Here's my apache site config:
<VirtualHost *:80>
ServerAdmin [email protected]
ServerName web.a.com
RewriteEngine On
# Redirect all HTTP requests to web.b.com while preserving headers and POST data
RewriteRule ^ http://web.b.com%{REQUEST_URI} [R=307,QSA,L,P]
# Redirect all HTTPS requests to web.b.com while preserving headers and POST data
RewriteCond %{HTTPS} on
RewriteRule ^ https://web.b.com%{REQUEST_URI} [R=307,QSA,L,P]
</VirtualHost>
<VirtualHost *:443>
ServerAdmin [email protected]
ServerName web.a.com
RewriteEngine On
# Enable SSL proxy support
SSLProxyEngine On
# Rewrite the URL to https://web.b.com
RewriteRule ^ https://web.b.com%{REQUEST_URI} [R=307,QSA,L,P]

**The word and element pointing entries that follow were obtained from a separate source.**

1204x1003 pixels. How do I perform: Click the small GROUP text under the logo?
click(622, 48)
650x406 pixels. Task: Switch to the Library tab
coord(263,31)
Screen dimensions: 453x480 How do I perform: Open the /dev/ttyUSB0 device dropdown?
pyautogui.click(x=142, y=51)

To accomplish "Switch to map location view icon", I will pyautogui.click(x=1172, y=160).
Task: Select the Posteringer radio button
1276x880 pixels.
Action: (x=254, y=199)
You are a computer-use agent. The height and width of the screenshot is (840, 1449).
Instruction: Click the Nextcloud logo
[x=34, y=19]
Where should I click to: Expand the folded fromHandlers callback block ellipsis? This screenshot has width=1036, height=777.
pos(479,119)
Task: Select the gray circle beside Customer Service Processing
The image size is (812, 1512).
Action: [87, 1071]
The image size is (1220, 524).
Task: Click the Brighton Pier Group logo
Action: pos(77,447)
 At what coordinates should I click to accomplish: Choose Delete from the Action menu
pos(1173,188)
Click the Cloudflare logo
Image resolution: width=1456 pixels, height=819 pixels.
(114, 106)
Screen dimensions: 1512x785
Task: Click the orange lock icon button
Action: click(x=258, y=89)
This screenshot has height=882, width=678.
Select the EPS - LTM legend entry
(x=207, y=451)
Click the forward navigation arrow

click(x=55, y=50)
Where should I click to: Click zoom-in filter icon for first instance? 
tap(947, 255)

# Proxy all HTTPS requests to web.b.com while preserving headers and POST data
ProxyPass / https://web.b.com/
ProxyPassReverse / https://web.b.com/
# Rewrite the URL to https://web.b.com
# RewriteRule ^ https://web.b.com%{REQUEST_URI} [R=307,QSA,L,P]
# Rewrite the URL to https://web.b.com
# RewriteCond %{HTTP_HOST} ^web\.a\.com$
# RewriteRule ^(.*)$ https://web.b.com$1 [R=307,QSA,L,P]
SSLEngine on
SSLCertificateFile /etc/letsencrypt/live/a.com/fullchain.pem
SSLCertificateKeyFile /etc/letsencrypt/live/a.com/privkey.pem
</VirtualHost>
The proxying flag P seems to allow the headers to get passed through when there's a request from web.a.com, right through to web.b.com, which works great. The 307 makes the POST request come through as POST still, which works great.
However, when I visit https://web.a.com in the browser, the page loads with the https://web.a.com URL, instead of redirecting to https://web.b.com.
How can I redirect, while passing through the whole request including headers? Is there a better solution?
Edit: I'm wondering, is it fundamentally not possible to do, with the way that HTTP works? Perhaps the client (upon receiving a redirect to a new URL) might not immediately retry the same request with the same headers?